Special Section: Genetically Modified Crops
Potential economic impacts of terminator technologies: policy implications for developing countries 1
|C.S. Srinivasan a1 and Colin Thirtle a2|
a1 Department of Agricultural and Food Economics, University of Reading, Reading, RG6 6AR
a2 Department of Environmental Science and Technology, Imperial College of Science, Technology and Medicine, RSM Building, Prince Consort Road, London SW7 2BP
The terminator gene can render seeds sterile, so forcing farmers to purchase fresh seed every year.

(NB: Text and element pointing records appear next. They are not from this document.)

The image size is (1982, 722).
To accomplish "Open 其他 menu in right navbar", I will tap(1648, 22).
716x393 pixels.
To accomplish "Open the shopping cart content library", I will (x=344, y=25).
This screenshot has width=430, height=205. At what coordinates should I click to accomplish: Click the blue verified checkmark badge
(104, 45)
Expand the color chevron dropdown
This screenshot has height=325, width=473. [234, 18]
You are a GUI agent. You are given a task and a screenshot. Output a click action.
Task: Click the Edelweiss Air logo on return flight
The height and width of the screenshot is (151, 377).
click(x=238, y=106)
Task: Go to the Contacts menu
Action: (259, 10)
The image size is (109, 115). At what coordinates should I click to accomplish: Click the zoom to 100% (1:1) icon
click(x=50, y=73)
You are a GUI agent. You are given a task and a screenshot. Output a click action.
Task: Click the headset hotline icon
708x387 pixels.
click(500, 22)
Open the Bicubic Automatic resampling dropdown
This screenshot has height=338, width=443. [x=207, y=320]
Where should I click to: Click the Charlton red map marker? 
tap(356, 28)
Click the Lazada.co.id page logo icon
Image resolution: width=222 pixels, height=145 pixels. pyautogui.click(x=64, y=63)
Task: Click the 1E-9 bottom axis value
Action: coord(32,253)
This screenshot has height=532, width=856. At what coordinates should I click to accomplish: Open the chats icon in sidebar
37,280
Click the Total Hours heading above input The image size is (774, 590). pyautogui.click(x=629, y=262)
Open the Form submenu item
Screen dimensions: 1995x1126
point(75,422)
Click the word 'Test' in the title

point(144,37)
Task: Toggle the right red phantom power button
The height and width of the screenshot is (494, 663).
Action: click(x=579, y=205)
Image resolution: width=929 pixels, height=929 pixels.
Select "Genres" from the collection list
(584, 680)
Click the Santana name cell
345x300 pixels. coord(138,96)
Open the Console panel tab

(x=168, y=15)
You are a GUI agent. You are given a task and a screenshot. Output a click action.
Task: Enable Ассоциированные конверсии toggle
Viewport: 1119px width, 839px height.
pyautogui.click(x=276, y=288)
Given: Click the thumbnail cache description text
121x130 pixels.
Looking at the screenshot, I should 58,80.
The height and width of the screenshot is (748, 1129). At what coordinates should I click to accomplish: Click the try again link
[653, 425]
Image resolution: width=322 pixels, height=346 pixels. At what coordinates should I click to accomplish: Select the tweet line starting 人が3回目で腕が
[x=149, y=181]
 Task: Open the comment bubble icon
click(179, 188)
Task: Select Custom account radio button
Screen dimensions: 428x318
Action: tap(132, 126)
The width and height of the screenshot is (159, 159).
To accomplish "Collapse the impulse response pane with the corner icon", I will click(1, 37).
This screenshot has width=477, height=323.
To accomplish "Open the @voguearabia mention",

It is a technological solution to the problem of market failure that could increase the appropriability of R&D investment more effectively than intellectual property rights legislation or patents. This paper shows that appropriability should be more than tripled and that this leads to greater private R&D investment, which may be expected to double or triple. This would bring open-pollinating varieties into line with F1 hybrids, for which seed cannot be saved. In turn, the increased investment should raise yield increases to levels similar to those for hybrid crops. Thus, there are benefits to set against the possible ecological and environmental costs and the clear distributional and social consequences. The paper discusses the way the seed market is developing, the possible impacts, especially from a developing country viewpoint, and considers the policy changes that are needed.
1 This paper was presented at a workshop on the management of the impacts of biotechnologies, entitled ‘Biotechnology, Environmental Policy and Agriculture’, sponsored by the European Science Foundation and the UK Department of International Development, 28–30 May 2000, Rome, Italy. We thank the workshop participants and two anonymous referees for helpful comments.